Archer and military leader

Thalakkal Chanthu, also spelled Thalakkal Chandu, was an archer and commander-in-chief of the Kurichya soldiers of the Pazhassi Raja who fought British forces in the Wayanad jungles during the first decade of the 19th century.

==Career==
Chanthu began his career under Edachena Kunkan, who later promoted him to the rank of general. Pazhassi Raja and his other generals and troops saw Chanthu as their ablest war leader.

==Panamaram fort massacre==
The British East India Company imposed a high revenue tax on agricultural produce of Wayanad farmers causing widespread dissent. One of the Company peons was killed by Edachena Kunkan when the peon demanded paddy from a Kuruchiya man. This prompted the entire Kuruchiya tribe to join hands with Edachana Kunkan who was carrying on a fight against the British on behalf of Pazhassi Raja. The rebellion on 11 October 1802 by a group of tribal soldiers (comprising 175 Kurichya archers), led by Thalakkal Chandu and Edachena Kunkan, captured the British fort at Panamaram which was defended by the I battalion of 4th Bombay infantry. Commanding officer Capt. Dickinson and Lt. Maxwell were killed in action along with entire detachment of 70 soldiers which was guarding the fort.

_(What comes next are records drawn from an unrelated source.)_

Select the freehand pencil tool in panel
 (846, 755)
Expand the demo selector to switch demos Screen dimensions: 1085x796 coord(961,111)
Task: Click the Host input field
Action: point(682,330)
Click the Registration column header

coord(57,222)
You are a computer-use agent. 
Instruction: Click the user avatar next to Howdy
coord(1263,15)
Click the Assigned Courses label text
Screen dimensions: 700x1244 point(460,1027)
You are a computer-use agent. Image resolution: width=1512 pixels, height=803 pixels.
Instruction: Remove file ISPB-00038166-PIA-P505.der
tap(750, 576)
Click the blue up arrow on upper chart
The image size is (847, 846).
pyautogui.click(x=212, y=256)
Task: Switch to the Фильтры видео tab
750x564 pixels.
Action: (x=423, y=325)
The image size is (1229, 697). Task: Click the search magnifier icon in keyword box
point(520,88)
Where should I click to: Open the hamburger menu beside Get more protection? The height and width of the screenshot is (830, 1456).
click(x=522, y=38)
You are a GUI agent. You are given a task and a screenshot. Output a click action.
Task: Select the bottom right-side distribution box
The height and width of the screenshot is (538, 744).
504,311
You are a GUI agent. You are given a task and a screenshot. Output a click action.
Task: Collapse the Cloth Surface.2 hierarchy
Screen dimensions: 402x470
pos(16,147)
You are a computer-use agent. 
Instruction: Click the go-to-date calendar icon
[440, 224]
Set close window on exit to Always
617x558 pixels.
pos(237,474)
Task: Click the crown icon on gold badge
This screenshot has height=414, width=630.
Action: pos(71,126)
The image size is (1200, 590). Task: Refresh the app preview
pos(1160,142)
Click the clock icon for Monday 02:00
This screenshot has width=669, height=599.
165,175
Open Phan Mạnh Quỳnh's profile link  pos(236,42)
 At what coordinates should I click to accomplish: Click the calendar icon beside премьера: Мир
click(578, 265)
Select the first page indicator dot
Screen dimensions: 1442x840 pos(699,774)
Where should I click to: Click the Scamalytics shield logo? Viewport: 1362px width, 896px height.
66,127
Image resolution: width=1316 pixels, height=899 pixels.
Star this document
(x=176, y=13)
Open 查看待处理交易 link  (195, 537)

The British forces launched a retaliatory attack and trapped Chanthu on 15 November 1805. He was executed under a Koly tree. Edachana Kunkan committed suicide when he was surrounded at Panniyil later (now called Pannichal, Kerala).

==Memorial==
The Kerala State Government installed a memorial to Chanthu on 22 September 2012, near Panamaram Fort on the banks of the Kabini River. In the form of a museum, the memorial displays weapon models used by Chanthu and his tribesmen, the Kurichiya archers and the tribe's traditional agricultural implements.